◆ **Tasks to complete**
**A)** Using the blog post about the epiphany, answer each item on its own line, marked the same way:
(i) What show were the writer's parents watching while the epiphany happened?
(ii) According to the post, what is the main rule of practicing alchemy?
(iii) Which character does the writer say invokes that rule all the time?
**B)** Extend the blog post about the epiphany on equivalent exchange, picking up after its final sentence.

◆ **Supplied text**
Sunday, January 19, 2014

Epiphany

Today, I had an epiphany. Well, actually it was last night while my parents were watching Dexter and I was feeding my Pinterest habit. But either way. An epiphany happened. And it was the most glorious kind. Like... you know how you see in cartoons when this happens, you see this look of realization dawning on their face and they literally light up? 

Yeah, that's what should have happened last night. Because this shit is amazing. I can't believe I haven't thought of this before. And this all happened because of a pin I saw, which I will kindly post for you all. 

 
 
Now for those of you not versed in anime, these are clips from Full Metal Alchemist (or better known as FMA). Cliff Notes: It's a show about two children who practice alchemy (child prodigies, really) and who disobeyed one of the no no's of alchemy of not being able to bring back the dead. They tried to bring back their mother and the results were disastrous. The main rule of practicing alchemy is equivalent exchange - You cannot gain something without giving something. It must equal out. It's the rule of the universe, really. The kids ended up losing one of their bodies (his soul embodies a suit of armor) and an arm and a leg, which are later made of automail by another character, Winry, hence the names Full Metal Alchemist. (Hrm... that makes me think of something else... Chris named his new acquired kitten Winry. Oh universe, you are sneaky, indeed.)

Anyways. The point of this is the equivalent exchange bit, which essentially is what the picture is going over. If you think about it, it really is how the universe. Everything comes with a price (which just made me realize that's essentially Rumpelstiltskin from Once Upon a Time in invoking the rule of equivalent exchange all the time...). Nothing is ever free. You always have to give something or work for it or something.

◆ **Data excerpt**
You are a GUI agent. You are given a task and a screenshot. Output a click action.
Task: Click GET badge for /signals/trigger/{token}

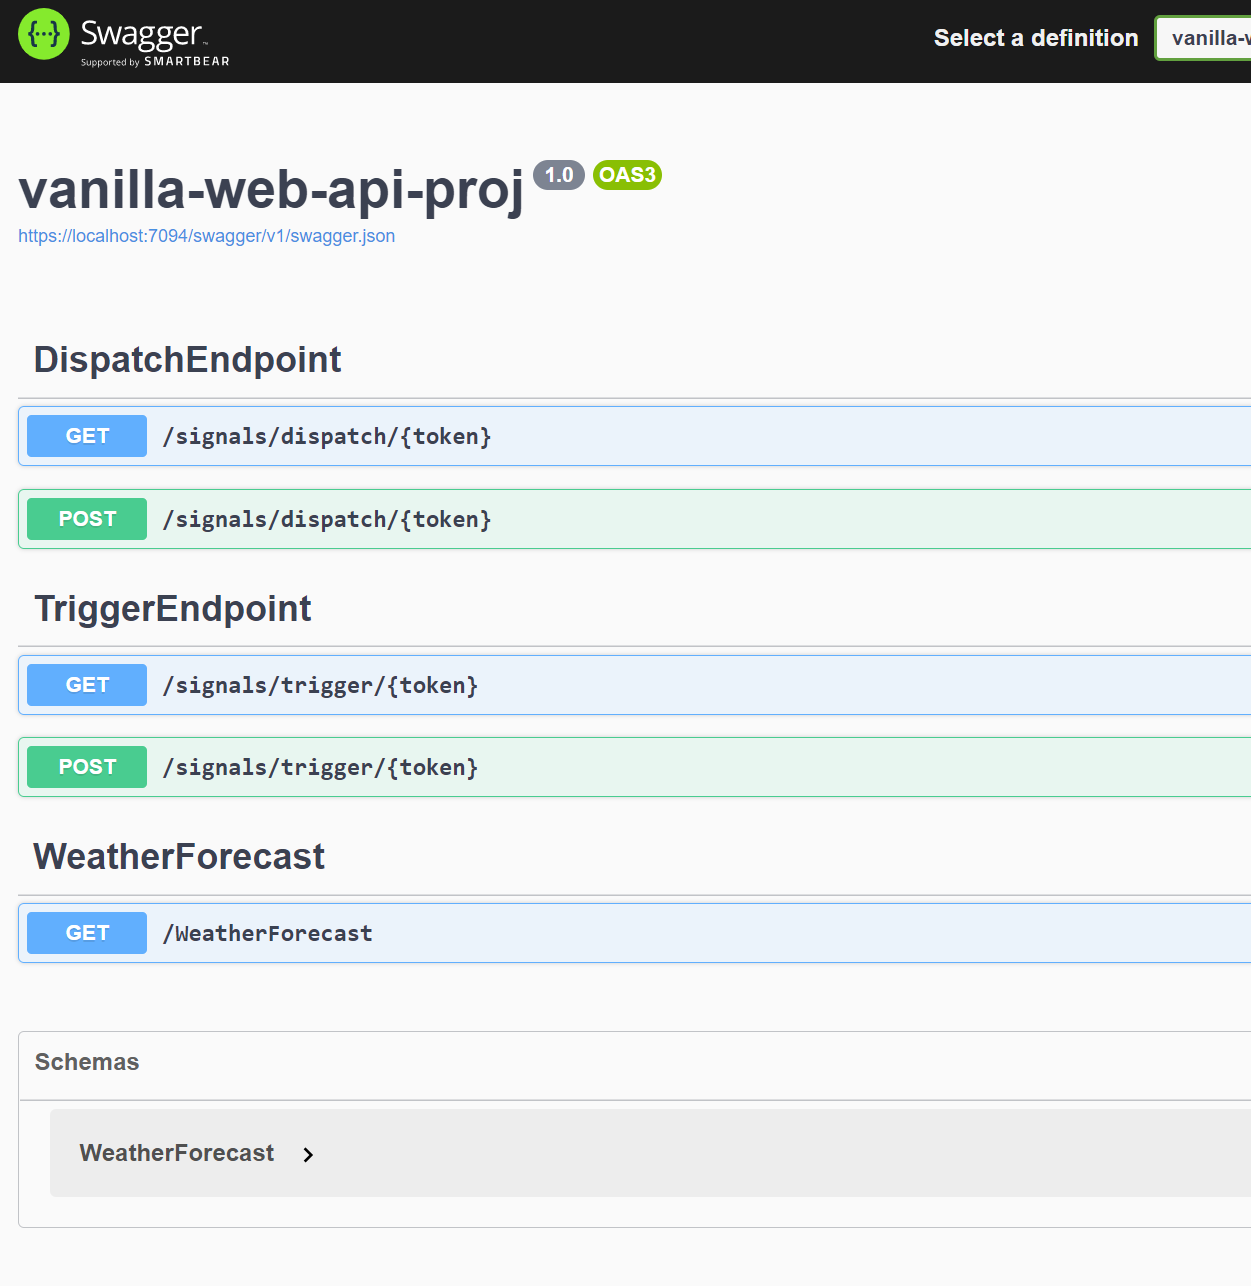point(87,685)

◆ **Results for the exercise**
**A)**
(i) Dexter
(ii) Equivalent exchange: you cannot gain something without giving something.
(iii) Rumpelstiltskin from Once Upon a Time

**B)**
And it's funny, you would have thought that this would have smacked me before, since I am a fan of FMA and Chris and I used to ALWAYS joke about EE (for example, if he asked me to do something, I'd say what's the EE of it and some such; it was a big inside joke with us), but last night I was feeling particularly reflective. It's been nearly a year since Christopher and I went our ways. January 28 will mark the day to a year. So naturally I would be being reflective and thinking about everything the last year has brought me. And I have a friend that I'm trying to help through a crisis and it's giving me a lot of perspective as well. And of course, talking to mom always helps too (we went shopping in a town ~an hour away, so we had a long time to talk yesterday).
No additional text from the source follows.